[SUPPLIED RECORDS — start]

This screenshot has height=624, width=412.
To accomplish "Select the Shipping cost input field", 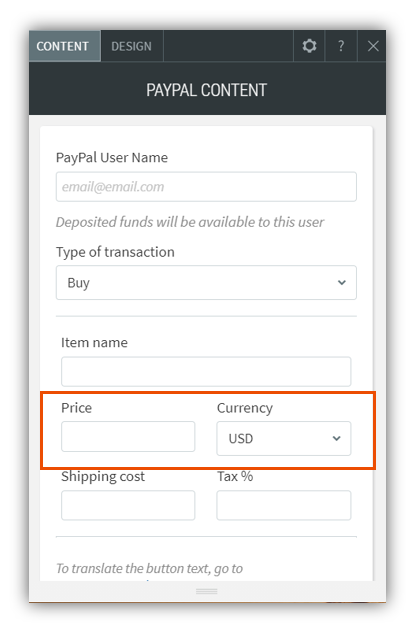I will click(x=128, y=505).
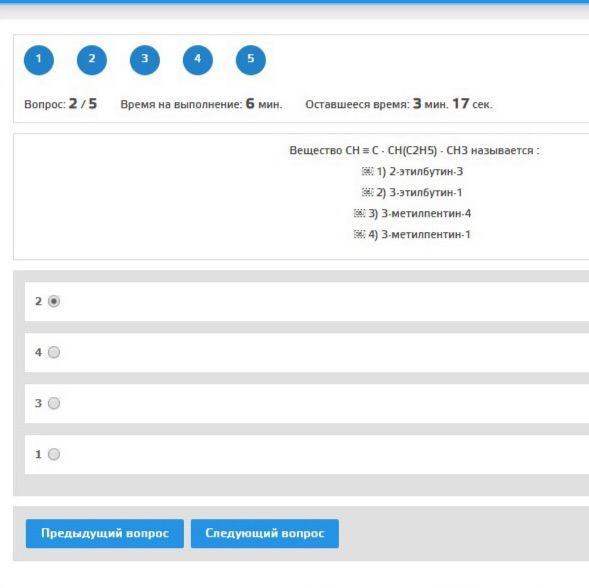This screenshot has width=589, height=588.
Task: Click option text 3-этилбутин-1
Action: pos(426,192)
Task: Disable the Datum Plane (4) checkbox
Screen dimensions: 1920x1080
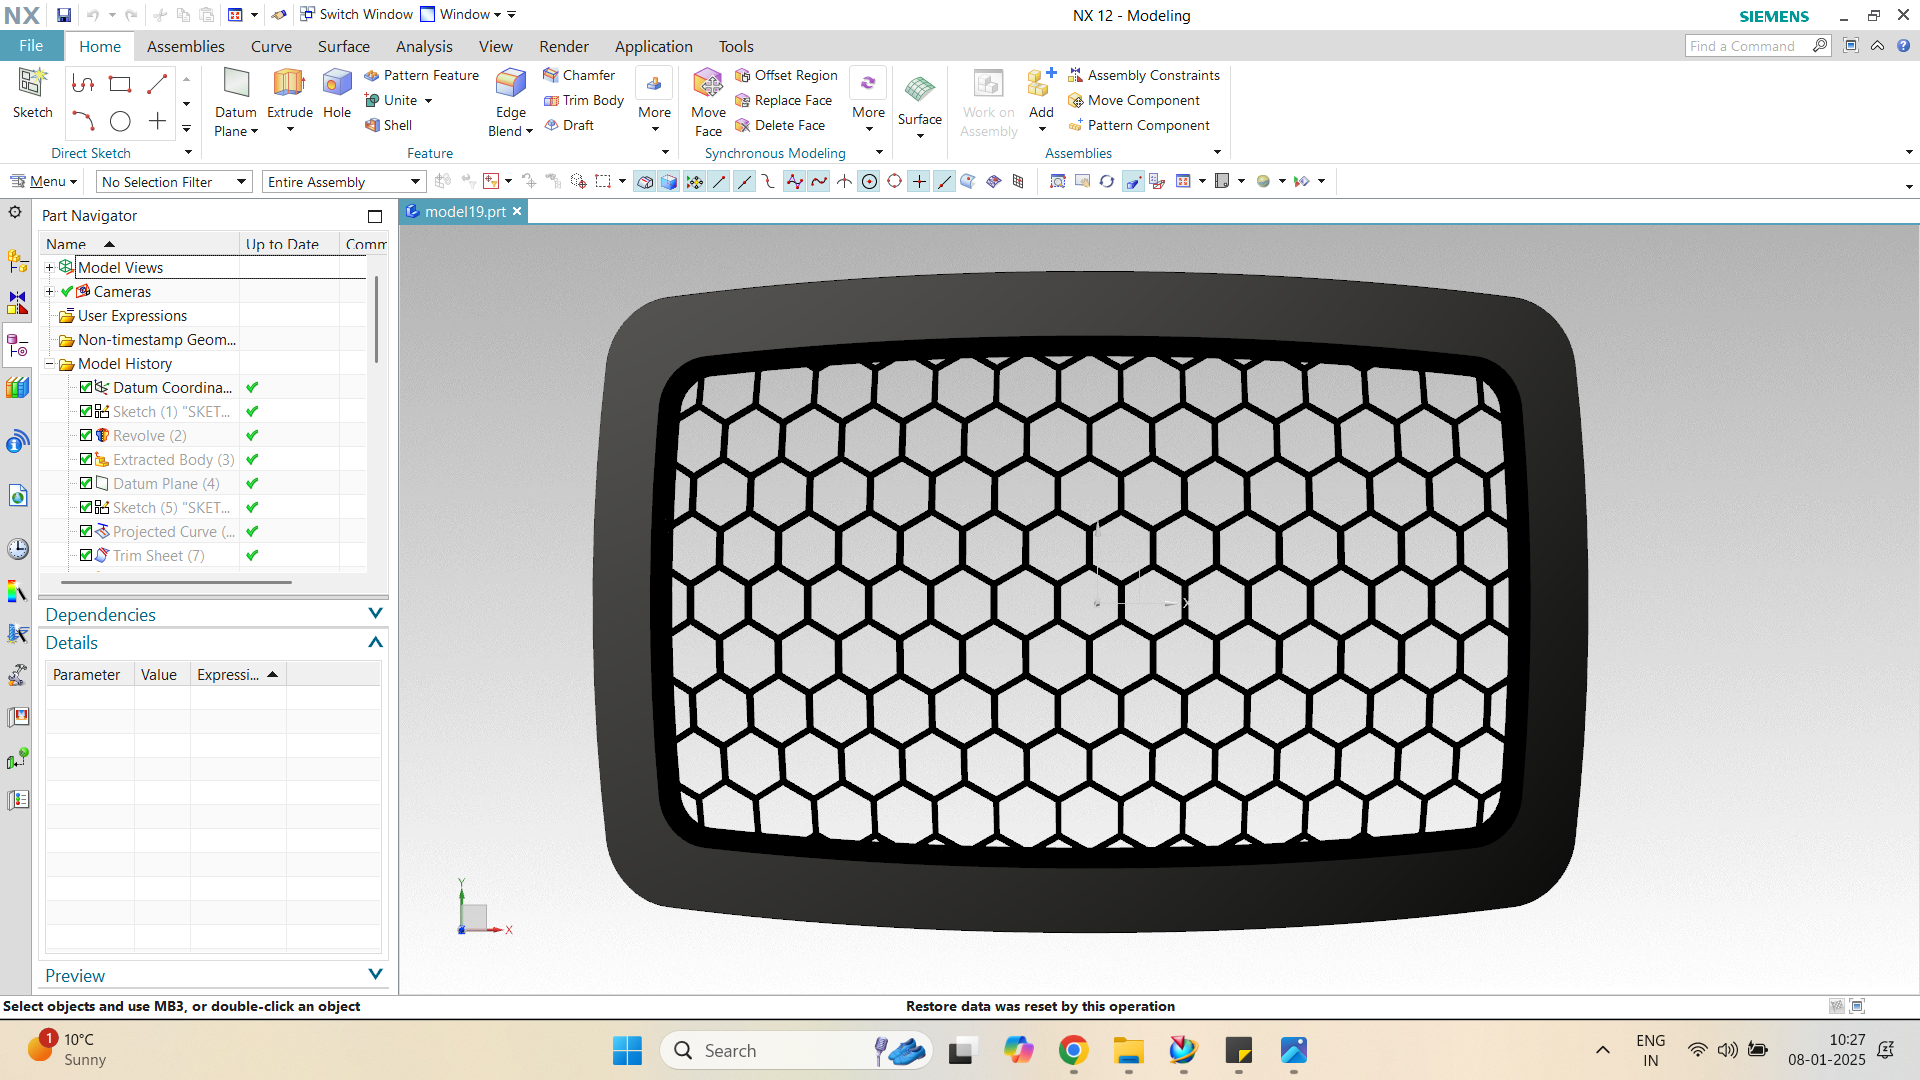Action: pos(86,484)
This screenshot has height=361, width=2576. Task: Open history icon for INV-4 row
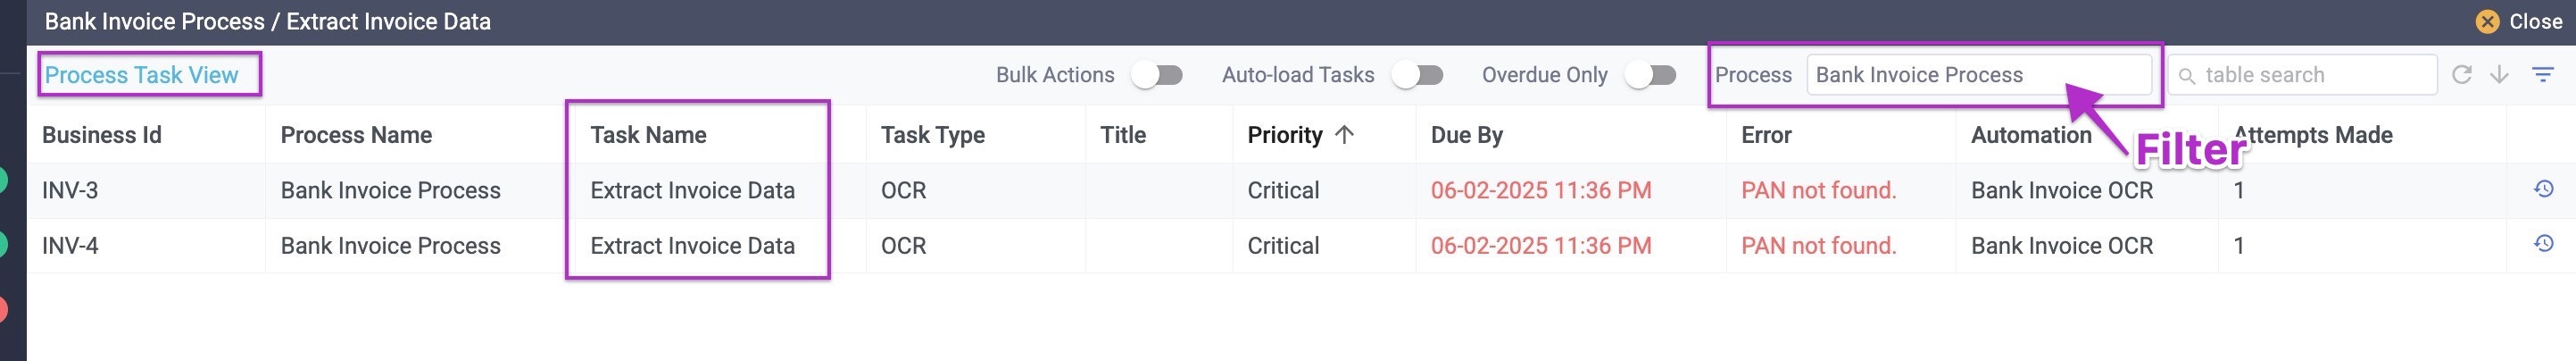2544,244
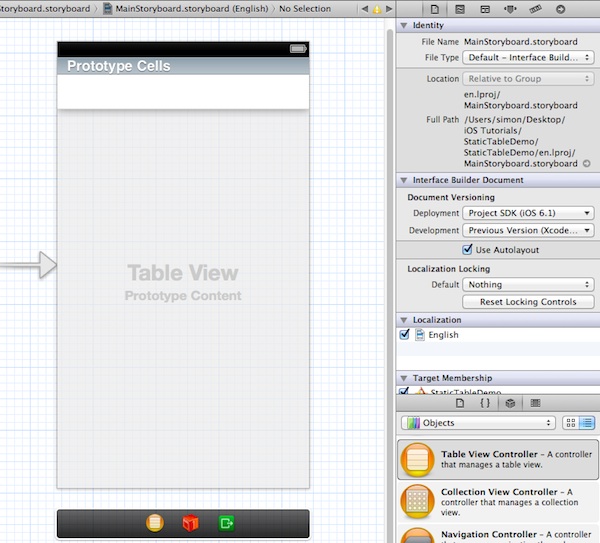Click the First Responder red cube icon

coord(190,523)
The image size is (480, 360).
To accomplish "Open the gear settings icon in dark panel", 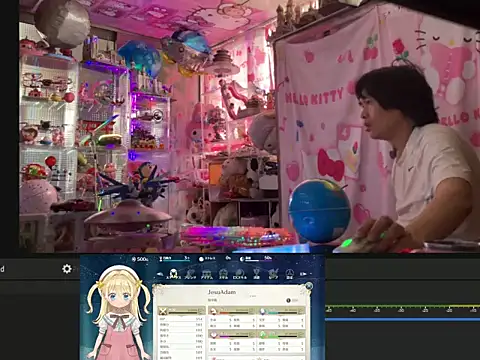I will (67, 269).
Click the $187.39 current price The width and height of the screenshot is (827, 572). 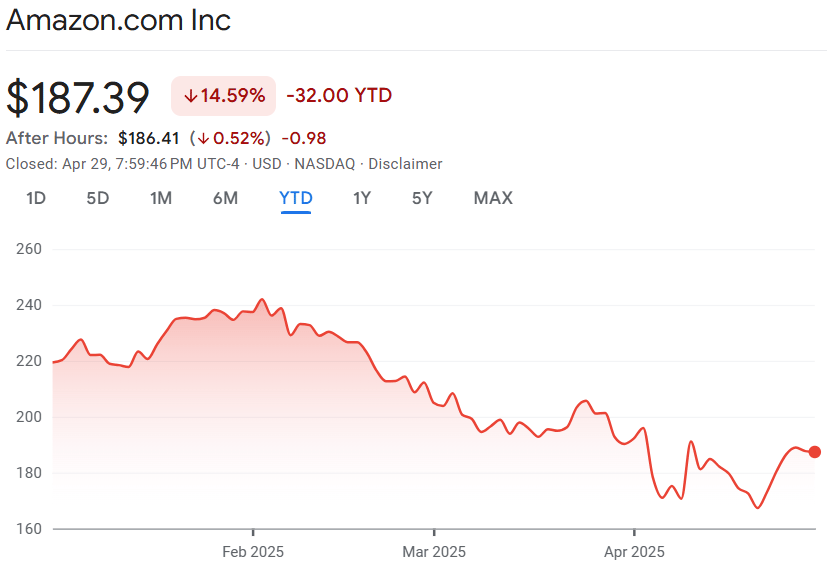[78, 97]
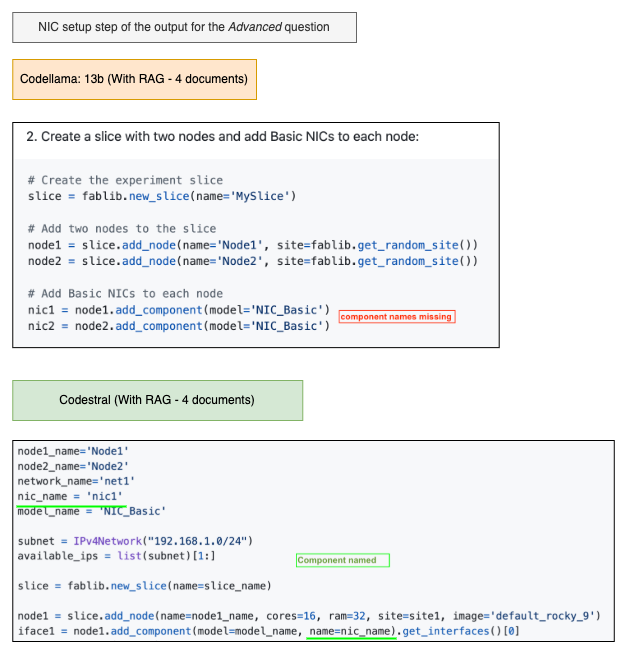Image resolution: width=626 pixels, height=657 pixels.
Task: Click the network_name='net1' line
Action: click(76, 481)
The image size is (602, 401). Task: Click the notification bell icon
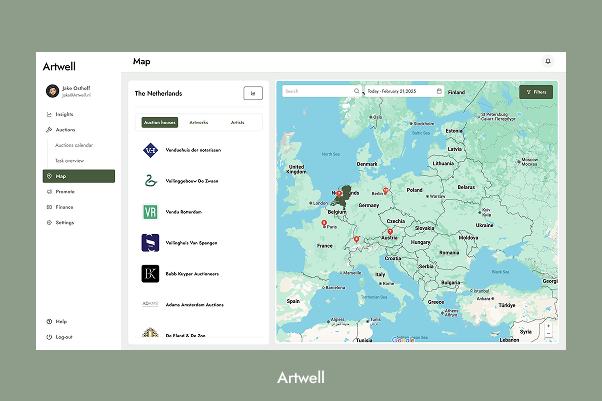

[SUPPLIED RECORDS — finish]

- WORK ITEM -
What must be returned is a bare number, the count of lines in the entries holding the string "size".

- ANSWER BOX -
2